EU E OS JORNAIS
Não
posso jurar, mas creio como muito provável que tenha começado a aprender a ler
folheando jornais e revistas. Nas minhas lembranças da infância, aos quatro,
cinco anos, vivendo no Seixal, nos anos 40 do século passado, encontra-se o
cerimonial diário de, pela manhãzinha, o Sr. Firmino, que distribuía os jornais
que chegavam de Lisboa pelo primeiro barco, lançar O Século com destreza
para que ele aterrasse no soalho da sala do 2º andar onde vivia. Depois o meu
Pai “desembrulhava” o jornal, e de pé, junto à mesa do pequeno almoço, folheava-o
numa primeira leitura antes de seguir para o seu emprego.

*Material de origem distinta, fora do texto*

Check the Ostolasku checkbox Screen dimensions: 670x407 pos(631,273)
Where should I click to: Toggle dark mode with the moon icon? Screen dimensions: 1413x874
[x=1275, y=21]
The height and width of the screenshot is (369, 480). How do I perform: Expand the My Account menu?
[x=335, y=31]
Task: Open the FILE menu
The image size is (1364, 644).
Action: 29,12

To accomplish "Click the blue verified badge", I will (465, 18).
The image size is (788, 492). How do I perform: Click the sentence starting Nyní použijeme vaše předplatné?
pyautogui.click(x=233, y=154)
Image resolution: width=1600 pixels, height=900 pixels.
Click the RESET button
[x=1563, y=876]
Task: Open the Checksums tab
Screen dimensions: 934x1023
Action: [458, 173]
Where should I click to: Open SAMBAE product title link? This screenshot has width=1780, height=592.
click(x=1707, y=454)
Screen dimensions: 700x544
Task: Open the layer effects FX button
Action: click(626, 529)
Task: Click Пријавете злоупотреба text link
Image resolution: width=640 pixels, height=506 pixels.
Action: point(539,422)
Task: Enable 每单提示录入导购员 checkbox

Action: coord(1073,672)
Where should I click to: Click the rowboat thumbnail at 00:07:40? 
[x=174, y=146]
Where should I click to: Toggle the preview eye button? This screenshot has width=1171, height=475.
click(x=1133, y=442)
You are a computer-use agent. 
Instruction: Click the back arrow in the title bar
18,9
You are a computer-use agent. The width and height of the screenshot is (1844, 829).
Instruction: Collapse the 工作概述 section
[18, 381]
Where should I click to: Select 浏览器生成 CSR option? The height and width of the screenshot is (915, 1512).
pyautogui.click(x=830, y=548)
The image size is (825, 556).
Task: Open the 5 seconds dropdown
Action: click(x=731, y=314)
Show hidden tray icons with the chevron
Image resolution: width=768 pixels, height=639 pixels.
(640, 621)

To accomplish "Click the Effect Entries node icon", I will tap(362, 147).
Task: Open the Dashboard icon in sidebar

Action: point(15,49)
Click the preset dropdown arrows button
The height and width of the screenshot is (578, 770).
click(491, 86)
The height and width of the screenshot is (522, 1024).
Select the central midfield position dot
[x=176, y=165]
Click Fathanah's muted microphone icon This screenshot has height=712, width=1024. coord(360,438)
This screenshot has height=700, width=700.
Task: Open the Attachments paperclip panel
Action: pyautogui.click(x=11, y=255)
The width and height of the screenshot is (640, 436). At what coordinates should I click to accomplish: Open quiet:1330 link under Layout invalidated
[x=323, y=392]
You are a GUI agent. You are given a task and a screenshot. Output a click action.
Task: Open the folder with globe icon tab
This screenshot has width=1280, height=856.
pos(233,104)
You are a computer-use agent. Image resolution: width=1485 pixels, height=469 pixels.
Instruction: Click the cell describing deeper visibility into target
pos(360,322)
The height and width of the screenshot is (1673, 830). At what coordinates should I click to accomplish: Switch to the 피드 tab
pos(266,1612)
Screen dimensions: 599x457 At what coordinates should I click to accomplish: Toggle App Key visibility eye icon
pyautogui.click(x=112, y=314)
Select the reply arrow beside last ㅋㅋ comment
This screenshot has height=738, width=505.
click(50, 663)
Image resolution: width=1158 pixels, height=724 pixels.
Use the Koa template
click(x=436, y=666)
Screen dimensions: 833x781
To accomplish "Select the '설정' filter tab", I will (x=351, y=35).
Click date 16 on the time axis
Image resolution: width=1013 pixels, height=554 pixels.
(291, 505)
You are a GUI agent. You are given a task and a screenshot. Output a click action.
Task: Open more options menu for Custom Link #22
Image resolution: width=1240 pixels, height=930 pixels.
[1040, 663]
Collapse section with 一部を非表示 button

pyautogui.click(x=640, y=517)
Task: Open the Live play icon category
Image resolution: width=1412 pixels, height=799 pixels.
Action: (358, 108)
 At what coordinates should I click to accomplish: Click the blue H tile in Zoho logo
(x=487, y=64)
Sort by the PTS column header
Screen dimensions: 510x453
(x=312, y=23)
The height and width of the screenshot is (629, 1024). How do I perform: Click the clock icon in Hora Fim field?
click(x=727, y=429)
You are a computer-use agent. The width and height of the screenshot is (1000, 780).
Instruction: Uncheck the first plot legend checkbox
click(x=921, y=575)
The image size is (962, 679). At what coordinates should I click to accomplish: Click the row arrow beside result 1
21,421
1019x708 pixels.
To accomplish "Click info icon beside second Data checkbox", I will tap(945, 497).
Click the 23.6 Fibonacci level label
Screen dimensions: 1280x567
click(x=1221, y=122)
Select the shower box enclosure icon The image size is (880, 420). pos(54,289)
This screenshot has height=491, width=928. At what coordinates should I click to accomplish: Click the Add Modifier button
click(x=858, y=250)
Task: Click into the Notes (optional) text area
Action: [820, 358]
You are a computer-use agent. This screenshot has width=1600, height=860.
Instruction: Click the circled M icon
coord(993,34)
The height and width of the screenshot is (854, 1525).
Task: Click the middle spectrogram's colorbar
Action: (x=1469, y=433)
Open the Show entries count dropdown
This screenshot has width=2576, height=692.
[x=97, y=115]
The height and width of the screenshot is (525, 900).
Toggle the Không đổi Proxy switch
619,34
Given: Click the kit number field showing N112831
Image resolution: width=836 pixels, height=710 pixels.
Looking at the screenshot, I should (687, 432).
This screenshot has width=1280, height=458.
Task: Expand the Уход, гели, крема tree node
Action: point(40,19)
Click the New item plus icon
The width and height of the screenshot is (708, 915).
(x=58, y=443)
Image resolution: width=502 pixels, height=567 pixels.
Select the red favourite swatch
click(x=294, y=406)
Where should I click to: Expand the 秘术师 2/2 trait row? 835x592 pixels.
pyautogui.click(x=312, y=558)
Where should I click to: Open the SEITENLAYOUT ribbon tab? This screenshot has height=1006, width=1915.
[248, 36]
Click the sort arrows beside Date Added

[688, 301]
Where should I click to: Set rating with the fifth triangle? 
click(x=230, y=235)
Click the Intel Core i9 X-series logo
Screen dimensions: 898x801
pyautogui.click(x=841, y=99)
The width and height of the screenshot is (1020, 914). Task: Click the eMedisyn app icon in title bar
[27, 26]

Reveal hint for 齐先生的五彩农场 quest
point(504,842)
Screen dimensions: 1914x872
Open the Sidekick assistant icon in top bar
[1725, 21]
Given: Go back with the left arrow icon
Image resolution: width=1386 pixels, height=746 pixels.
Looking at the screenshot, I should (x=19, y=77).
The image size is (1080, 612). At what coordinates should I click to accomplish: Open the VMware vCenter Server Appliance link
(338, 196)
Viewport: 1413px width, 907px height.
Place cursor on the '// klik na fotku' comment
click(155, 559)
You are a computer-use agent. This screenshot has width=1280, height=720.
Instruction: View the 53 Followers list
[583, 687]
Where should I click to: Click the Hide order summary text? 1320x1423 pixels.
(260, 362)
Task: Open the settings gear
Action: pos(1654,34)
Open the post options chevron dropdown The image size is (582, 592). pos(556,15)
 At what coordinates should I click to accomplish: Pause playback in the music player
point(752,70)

Eu ficava ao pé dele,
provavelmente mais atento a fotografias do que a texto, mas mesmo assim assimilando
o princípio, que ficou para a vida, de que ler o jornal era o natural começo do
dia (não dizia Hegel que a leitura do jornal era como a oração matinal para os
crentes?). Na casa dos meus pais o diário era O Século, como mais tarde foi
o Diário Popular. Também se lia o Século Ilustrado e a Flama,
e jornais infantis existiam muitos: O Senhor Doutor e o TicTac,
que vinham dos meus irmãos, e depois o Diabrete, o Papagaio, e
finalmente, a acabar, o Cavaleiro Andante, foram meus companheiros por
largos anos.
Depois,
já estudante, descobri o Diário de Lisboa e a República, mais
tarde refinei as minhas escolhas lendo de vez em quando o Le Monde e
durante algum tempo, todas as semanas, o The Observer (isto em meados da
década de 60). Fui depois cativado pelo Le Nouvel Observateur, que
assinei uns dois ou três anos. Internamente acompanhei o reaparecimento de A
Capital, e, claro, fui dos muitos que viu no Expresso a redenção de
uma imprensa que prometia sempre muito mais do que cumpria. No Funchal
tornei-me assinante do jornal cor de rosa, o Comércio do Funchal,
situação que mantive até ao seu falecimento.
Estava
nos Estados Unidos quando surgiu o Público pelo que só quase três anos
depois passei a ser seu leitor. O meu respeito pela imprensa levou-me sempre a
ler os jornais das localidades onde vivia – por isso em Iowa City assinei o Iowa
City Press Citizen (e, claro, lia o Daily Iowan, o jornal da
Universidade!) e em Braga lia diariamente quer o Correio do Minho quer o
Diário do Minho.
Hoje,
mantenho a assinatura do Público, Diário de Notícias e Expresso,
nas versões digitais, mas perdi muito do meu sentimento positivo quanto ao
papel e valor da imprensa. Talvez pela influência das redes sociais, o
jornalismo aparece hoje a meus olhos não como uma fonte de informação
independente e credível, mas como um repositório de opiniões que, tendo de ser
respeitadas numa sociedade plural, têm por vezes mais toxinas do que o que
devia ser permitido a bem da saúde pública… Por exemplo, o estatuto editorial
do Público afirma que este “é
um jornal diário de grande informação, orientado por critérios de rigor e
criatividade editorial, sem qualquer dependência de ordem ideológica, política
e económica”. Tenho as minhas dúvidas, a ver pelos editoriais assinados pelos
responsáveis da publicação, que estejam a cumprir essas directivas. Há – ou deveria
haver – uma grande diferença entre um articulista comentador, que pode
distorcer os factos a seu bel-prazer, e um jornalista, de quem se espera que
nos apresente os factos.
Os jornais foram muito prejudicados pelo
desenvolvimento das tecnologias digitais. A necessidade de estarem presentes na
Internet, mesmo quando não permitem que boa parte dos seus conteúdos sejam de
leitura livre, levou ao quase desaparecimento do jornal em papel e a uma
diminuição de proveitos importante. Adicionalmente, o aparecimento e
crescimento rápido e maciço das redes sociais, em algumas delas surgindo
“fontes de informação” muitíssimo suspeitas mas nem por isso ignoráveis por
quem busca notícias, tem contaminado jornais que se queriam de excelência.